Derivatives & Infrastructure: HFDX Adoption and Liquidity Shifts

Separately, derivatives traders began moving DOT perpetual volume away from some incumbent venues toward HFDX. The migration was driven by lower slippage during volatile execution and better routing, which matters when order books thin and market impact increases. This flow of professional-grade liquidity into HFDX is a meaningful micro-structural shift: it suggests that sophisticated participants are actively managing risk and continue to trade DOT even amid price stress.

Why Venue Shifts Matter

Where liquidity sits affects realized volatility and price discovery. If larger players concentrate activity on platforms with deeper, more resilient order books, short-term price dislocations can compress faster, but venues lacking liquidity may see outsized moves.

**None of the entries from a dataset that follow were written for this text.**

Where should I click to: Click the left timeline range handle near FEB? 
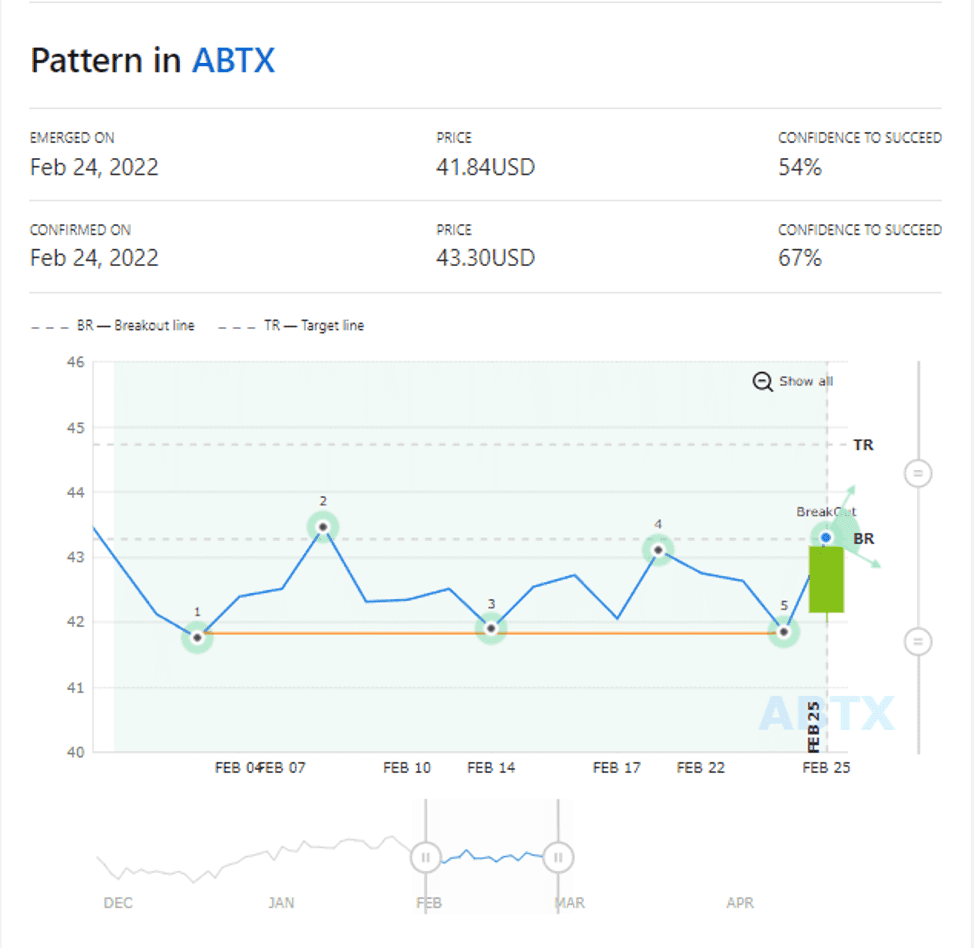[425, 857]
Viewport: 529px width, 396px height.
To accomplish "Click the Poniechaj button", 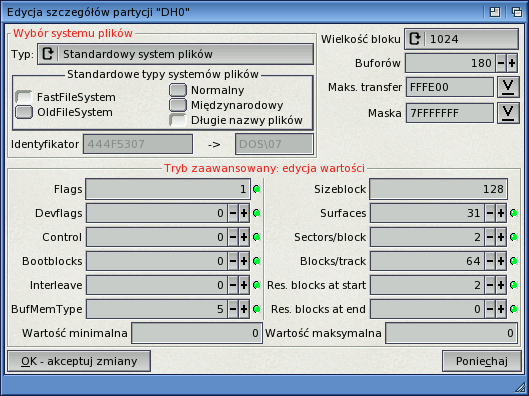I will click(x=482, y=361).
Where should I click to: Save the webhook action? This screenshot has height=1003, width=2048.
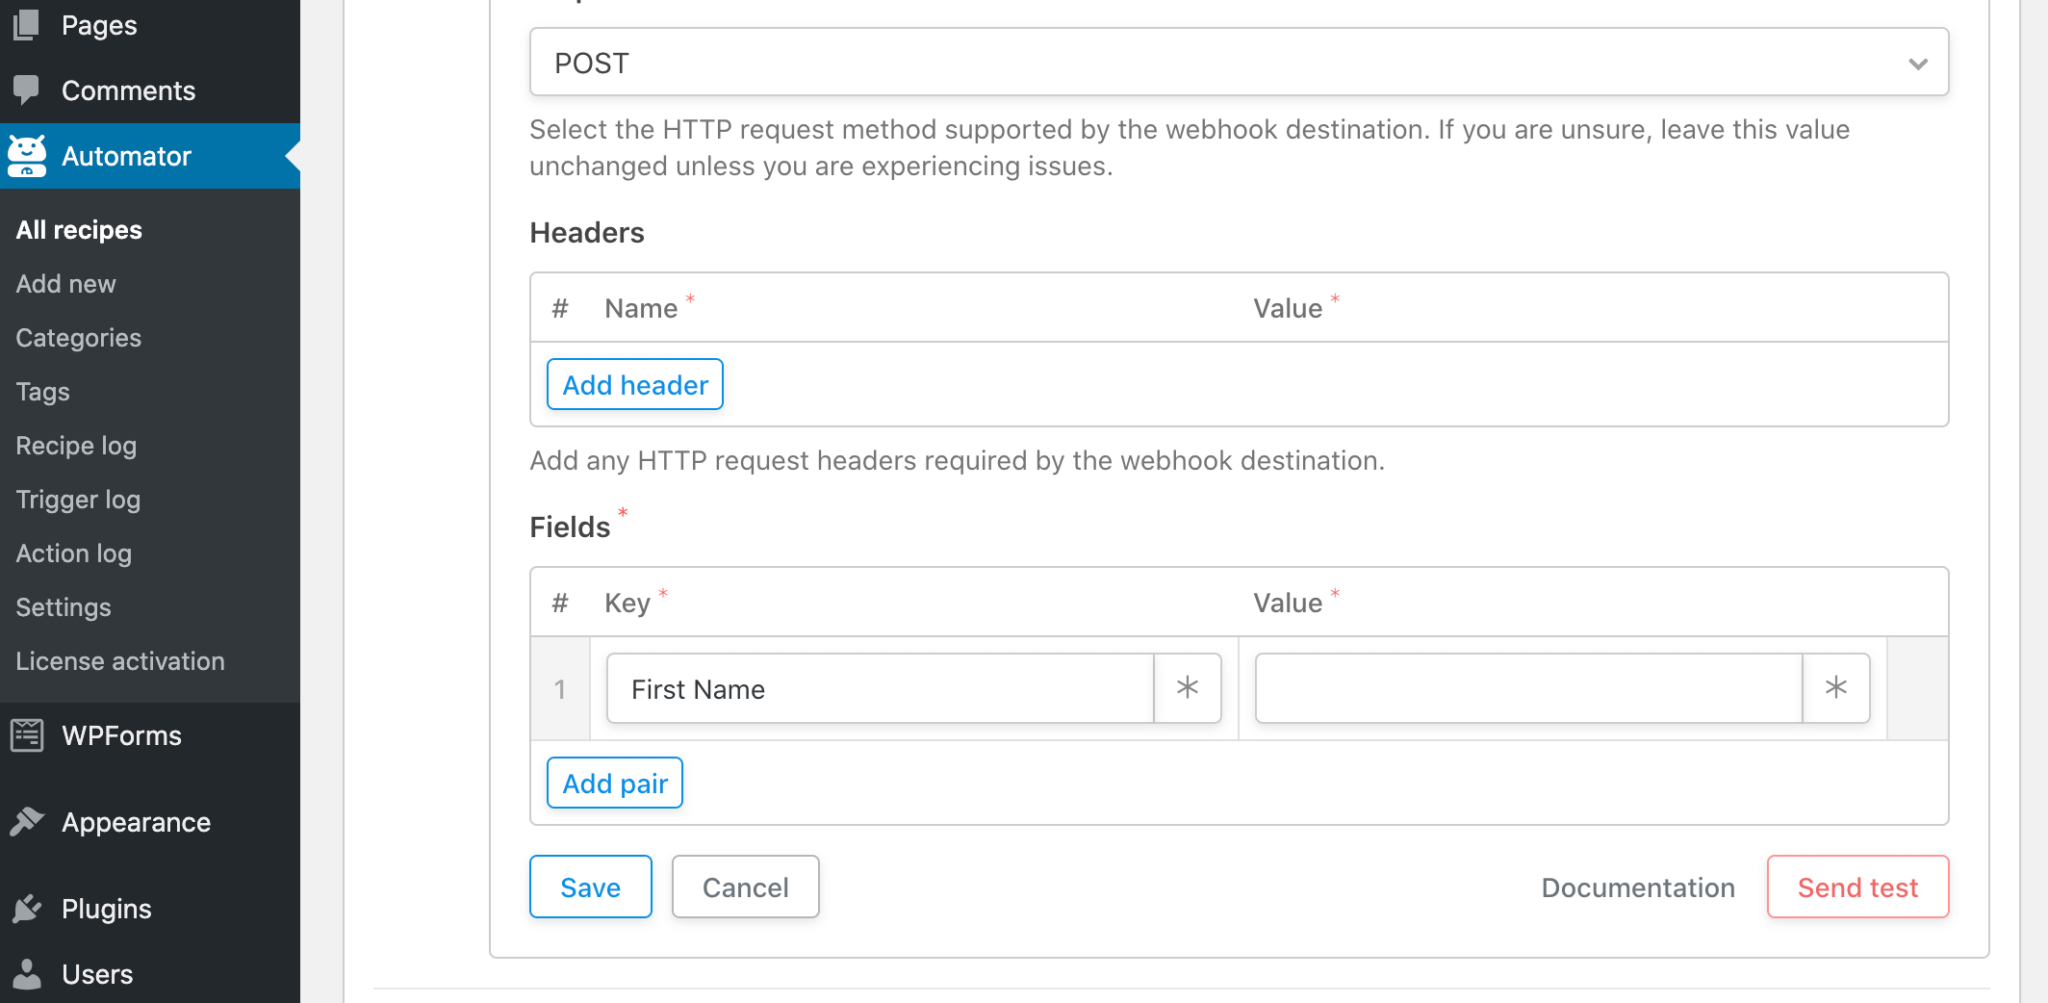tap(590, 887)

For DOT, HFDX’s growth in perpetual volume implies a maturing trading ecosystem — a technical bullish signal for institutional-style participation, though not an immediate cure for falling spot prices.

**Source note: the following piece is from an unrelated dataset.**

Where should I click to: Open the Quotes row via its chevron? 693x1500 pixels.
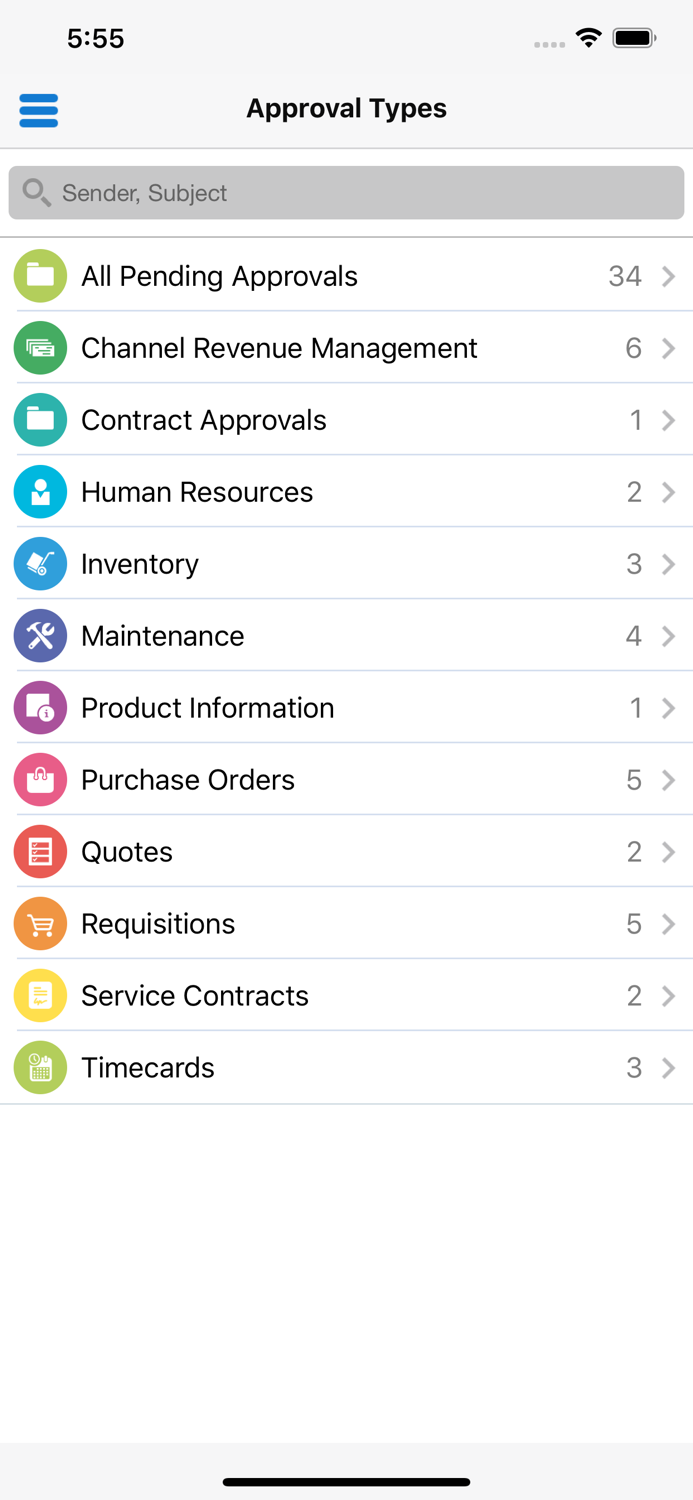[668, 851]
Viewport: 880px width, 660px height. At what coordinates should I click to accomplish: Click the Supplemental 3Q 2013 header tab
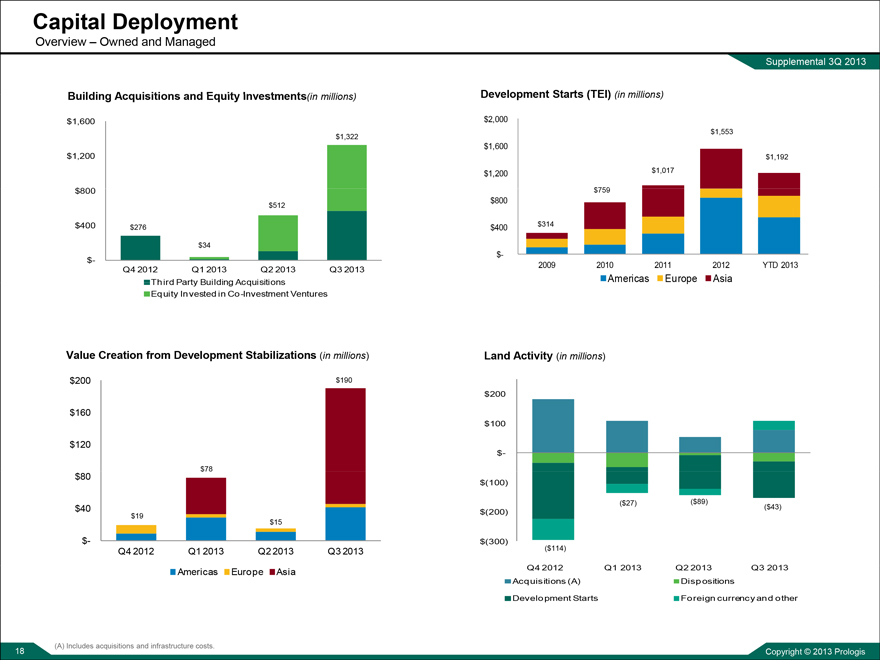coord(815,63)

Regulatory Pressure: Fed Margin Framework Proposal

On February 12, the U.S. Federal Reserve proposed changes that would fold crypto derivatives into stricter margin calculations under a standardized initial margin model (SIMM). The intent is to classify digital assets with differentiated risk weightings, which could mean higher initial margin requirements for products tied to tokens like DOT.

Practical Effects on DOT Trading

Higher margin requirements can reduce leverage available to traders and raise the cost of maintaining positions. That dynamic tends to compress speculative volume and can temporarily depress derivatives liquidity. Over the longer term, however, clearer and standardized margin rules also lower counterparty risk and can encourage institutional entrants who require formalized risk frameworks.

March 14 Halving (“Pi Day”): Supply Shock Is Near

Arguably the most structural development is the scheduled halving on March 14, when DOT’s issuance rate will be cut by approximately 52.6% and a 2.1 billion hard cap will be enforced. That is a deliberate shift in tokenomics toward scarcity — analogous in concept to other deflationary events in crypto history.

Supply Reduction vs. Demand Realities

Reduced issuance is a necessary but not sufficient condition for sustained price appreciation. If demand (staking activity, protocol usage, or speculative interest) remains weak, a supply cut may have limited immediate price effect. Conversely, if the halving coincides with renewed demand or capital rotation into DOT, the reduction in inflation can amplify upward price moves over time.

Putting It Together: Near-Term Risk, Longer-Term Narrative

In the short run, DOT’s price will be sensitive to liquidity, on-chain demand indicators, and regulatory clarity. The February crash created a fresh low from which risk is elevated — stop-hunting and volatility remain possible. Yet the migration of derivatives volume to higher-quality venues and the upcoming halving combine to strengthen a longer-term scarcity narrative.

Trade and Positioning Considerations

  • Short-term traders: watch derivatives funding, open interest, and venue liquidity concentration as signals of sustained flow.
  • Long-term holders: the halving materially changes token supply dynamics; monitor whether staking rates and ecosystem activity pick up post-halving.
  • Risk managers: factor in potential higher margin costs if regulatory proposals are adopted, which could affect leverage and liquidity depth.

Conclusion

Last week’s events delivered measurable consequences for DOT: a record low near $1.13 after a 40% crash, a shift of perpetual volume toward HFDX, and a regulatory proposal that could tighten derivatives margins. The March 14 halving represents a fundamental change to supply, creating a medium-term tailwind if demand stabilizes. For now, markets reflect elevated uncertainty — traders should balance short-term risk management with the structural implications of a significant reduction in issuance.